Records from a dataset:
· · · · ·
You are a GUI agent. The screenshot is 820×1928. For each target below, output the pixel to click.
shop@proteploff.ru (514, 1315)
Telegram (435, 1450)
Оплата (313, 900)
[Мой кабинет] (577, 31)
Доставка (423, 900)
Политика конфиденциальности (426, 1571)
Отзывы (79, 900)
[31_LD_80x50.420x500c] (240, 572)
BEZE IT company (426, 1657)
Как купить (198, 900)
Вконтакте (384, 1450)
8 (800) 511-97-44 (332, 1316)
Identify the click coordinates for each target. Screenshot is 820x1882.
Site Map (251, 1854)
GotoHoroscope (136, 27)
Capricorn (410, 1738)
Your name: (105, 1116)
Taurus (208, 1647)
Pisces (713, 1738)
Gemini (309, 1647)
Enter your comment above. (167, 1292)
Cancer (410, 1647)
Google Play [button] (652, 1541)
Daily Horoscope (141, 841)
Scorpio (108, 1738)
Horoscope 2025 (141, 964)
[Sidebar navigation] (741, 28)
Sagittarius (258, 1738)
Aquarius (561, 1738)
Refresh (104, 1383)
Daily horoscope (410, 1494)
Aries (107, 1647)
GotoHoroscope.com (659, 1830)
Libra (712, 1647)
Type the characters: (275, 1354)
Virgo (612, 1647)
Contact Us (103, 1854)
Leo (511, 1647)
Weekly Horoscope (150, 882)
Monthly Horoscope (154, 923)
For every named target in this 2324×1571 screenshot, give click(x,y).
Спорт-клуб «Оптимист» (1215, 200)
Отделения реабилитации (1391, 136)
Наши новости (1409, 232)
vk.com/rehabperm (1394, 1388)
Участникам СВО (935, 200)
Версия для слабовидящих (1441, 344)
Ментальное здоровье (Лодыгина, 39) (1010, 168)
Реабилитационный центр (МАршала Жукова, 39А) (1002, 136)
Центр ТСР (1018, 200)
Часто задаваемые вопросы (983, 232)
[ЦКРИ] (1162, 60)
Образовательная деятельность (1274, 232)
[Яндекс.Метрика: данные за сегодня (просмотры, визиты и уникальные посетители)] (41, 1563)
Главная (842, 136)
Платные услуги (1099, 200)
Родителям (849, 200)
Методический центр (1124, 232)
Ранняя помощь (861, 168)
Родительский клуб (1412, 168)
· · · · ·
What to produce ▸ Above are some lines. Repeat exactly, and only, those from the line that has "Google Play [button] (652, 1541)" through the line that has "Образовательная деятельность (1274, 232)".

Task output ▸
Google Play [button] (652, 1541)
Daily Horoscope (141, 841)
Scorpio (108, 1738)
Horoscope 2025 (141, 964)
[Sidebar navigation] (741, 28)
Sagittarius (258, 1738)
Aquarius (561, 1738)
Refresh (104, 1383)
Daily horoscope (410, 1494)
Aries (107, 1647)
GotoHoroscope.com (659, 1830)
Libra (712, 1647)
Type the characters: (275, 1354)
Virgo (612, 1647)
Contact Us (103, 1854)
Leo (511, 1647)
Weekly Horoscope (150, 882)
Monthly Horoscope (154, 923)
For every named target in this 2324×1571 screenshot, give click(x,y).
Спорт-клуб «Оптимист» (1215, 200)
Отделения реабилитации (1391, 136)
Наши новости (1409, 232)
vk.com/rehabperm (1394, 1388)
Участникам СВО (935, 200)
Версия для слабовидящих (1441, 344)
Ментальное здоровье (Лодыгина, 39) (1010, 168)
Реабилитационный центр (МАршала Жукова, 39А) (1002, 136)
Центр ТСР (1018, 200)
Часто задаваемые вопросы (983, 232)
[ЦКРИ] (1162, 60)
Образовательная деятельность (1274, 232)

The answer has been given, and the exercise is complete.